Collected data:
------------------------------------------------

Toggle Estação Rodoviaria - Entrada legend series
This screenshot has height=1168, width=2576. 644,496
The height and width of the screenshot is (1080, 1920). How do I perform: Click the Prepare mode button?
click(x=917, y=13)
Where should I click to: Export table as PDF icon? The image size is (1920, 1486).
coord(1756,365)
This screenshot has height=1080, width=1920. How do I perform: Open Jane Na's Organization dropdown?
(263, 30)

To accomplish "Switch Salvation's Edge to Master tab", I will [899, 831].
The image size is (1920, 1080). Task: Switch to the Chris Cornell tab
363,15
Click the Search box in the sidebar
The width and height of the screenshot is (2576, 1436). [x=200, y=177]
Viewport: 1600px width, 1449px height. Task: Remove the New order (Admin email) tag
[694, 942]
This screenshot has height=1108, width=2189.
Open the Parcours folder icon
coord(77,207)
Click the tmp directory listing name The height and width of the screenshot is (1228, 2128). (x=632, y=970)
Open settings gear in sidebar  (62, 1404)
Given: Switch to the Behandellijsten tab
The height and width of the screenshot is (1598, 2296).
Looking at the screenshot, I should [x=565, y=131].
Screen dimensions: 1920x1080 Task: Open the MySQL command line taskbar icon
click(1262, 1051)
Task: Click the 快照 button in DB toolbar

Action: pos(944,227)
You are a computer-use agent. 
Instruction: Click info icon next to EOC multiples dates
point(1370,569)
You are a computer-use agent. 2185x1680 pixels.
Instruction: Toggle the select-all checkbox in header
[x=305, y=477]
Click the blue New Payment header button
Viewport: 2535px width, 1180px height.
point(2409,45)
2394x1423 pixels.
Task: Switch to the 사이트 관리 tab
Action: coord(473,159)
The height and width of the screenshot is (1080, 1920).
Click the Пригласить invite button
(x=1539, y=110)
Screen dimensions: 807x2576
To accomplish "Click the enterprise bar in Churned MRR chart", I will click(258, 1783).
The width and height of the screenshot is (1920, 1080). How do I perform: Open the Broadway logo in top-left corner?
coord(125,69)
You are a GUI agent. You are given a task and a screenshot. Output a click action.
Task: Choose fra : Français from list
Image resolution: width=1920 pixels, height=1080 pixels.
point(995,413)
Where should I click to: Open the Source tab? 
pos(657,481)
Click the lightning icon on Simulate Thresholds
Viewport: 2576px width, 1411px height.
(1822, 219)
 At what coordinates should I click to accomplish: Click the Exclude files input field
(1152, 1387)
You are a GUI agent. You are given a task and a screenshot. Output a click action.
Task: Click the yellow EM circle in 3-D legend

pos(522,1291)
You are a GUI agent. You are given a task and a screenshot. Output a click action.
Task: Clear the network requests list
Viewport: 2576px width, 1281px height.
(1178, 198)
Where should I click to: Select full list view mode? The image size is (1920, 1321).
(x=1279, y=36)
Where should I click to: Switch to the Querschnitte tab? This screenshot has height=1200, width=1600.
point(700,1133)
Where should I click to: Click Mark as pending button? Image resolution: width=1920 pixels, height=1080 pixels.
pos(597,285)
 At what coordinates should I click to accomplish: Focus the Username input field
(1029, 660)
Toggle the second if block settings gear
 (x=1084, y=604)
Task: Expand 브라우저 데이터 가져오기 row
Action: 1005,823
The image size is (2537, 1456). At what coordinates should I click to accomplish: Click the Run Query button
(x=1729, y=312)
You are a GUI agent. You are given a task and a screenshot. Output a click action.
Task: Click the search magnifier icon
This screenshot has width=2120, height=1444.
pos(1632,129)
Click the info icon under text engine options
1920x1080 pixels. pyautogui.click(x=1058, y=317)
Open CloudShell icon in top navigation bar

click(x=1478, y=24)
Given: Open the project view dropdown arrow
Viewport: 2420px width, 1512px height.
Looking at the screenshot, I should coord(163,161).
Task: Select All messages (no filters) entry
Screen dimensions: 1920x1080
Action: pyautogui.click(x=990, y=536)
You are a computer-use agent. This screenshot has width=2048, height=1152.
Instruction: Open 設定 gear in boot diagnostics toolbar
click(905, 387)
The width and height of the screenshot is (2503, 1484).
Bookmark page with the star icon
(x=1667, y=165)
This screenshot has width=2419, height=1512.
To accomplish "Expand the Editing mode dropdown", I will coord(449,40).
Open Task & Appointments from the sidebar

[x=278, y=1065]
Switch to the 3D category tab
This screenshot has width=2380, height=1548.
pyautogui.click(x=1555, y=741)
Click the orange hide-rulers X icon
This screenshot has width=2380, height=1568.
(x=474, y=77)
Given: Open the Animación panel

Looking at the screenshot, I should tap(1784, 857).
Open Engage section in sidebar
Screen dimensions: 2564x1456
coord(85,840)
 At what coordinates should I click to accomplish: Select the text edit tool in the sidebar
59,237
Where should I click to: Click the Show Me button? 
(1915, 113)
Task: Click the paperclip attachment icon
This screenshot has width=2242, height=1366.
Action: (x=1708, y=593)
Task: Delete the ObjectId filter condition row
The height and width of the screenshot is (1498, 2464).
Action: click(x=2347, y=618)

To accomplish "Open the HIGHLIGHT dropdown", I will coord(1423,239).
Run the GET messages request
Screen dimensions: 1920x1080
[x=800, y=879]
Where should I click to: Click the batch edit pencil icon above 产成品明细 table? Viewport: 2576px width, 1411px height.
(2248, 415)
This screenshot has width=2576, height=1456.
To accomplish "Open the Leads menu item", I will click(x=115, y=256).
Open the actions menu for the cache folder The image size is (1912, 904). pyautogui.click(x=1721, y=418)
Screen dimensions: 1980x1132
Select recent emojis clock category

------------------------------------------------

PROBLEM STATEMENT:
Every line of the entries above that holds "computer" should be copied out.

RESULT FOR THIS EXERCISE:
You are a computer-use agent. 
You are a computer-use agent. 2185x1680 pixels.
You are a computer-use agent. This screenshot has width=2048, height=1152.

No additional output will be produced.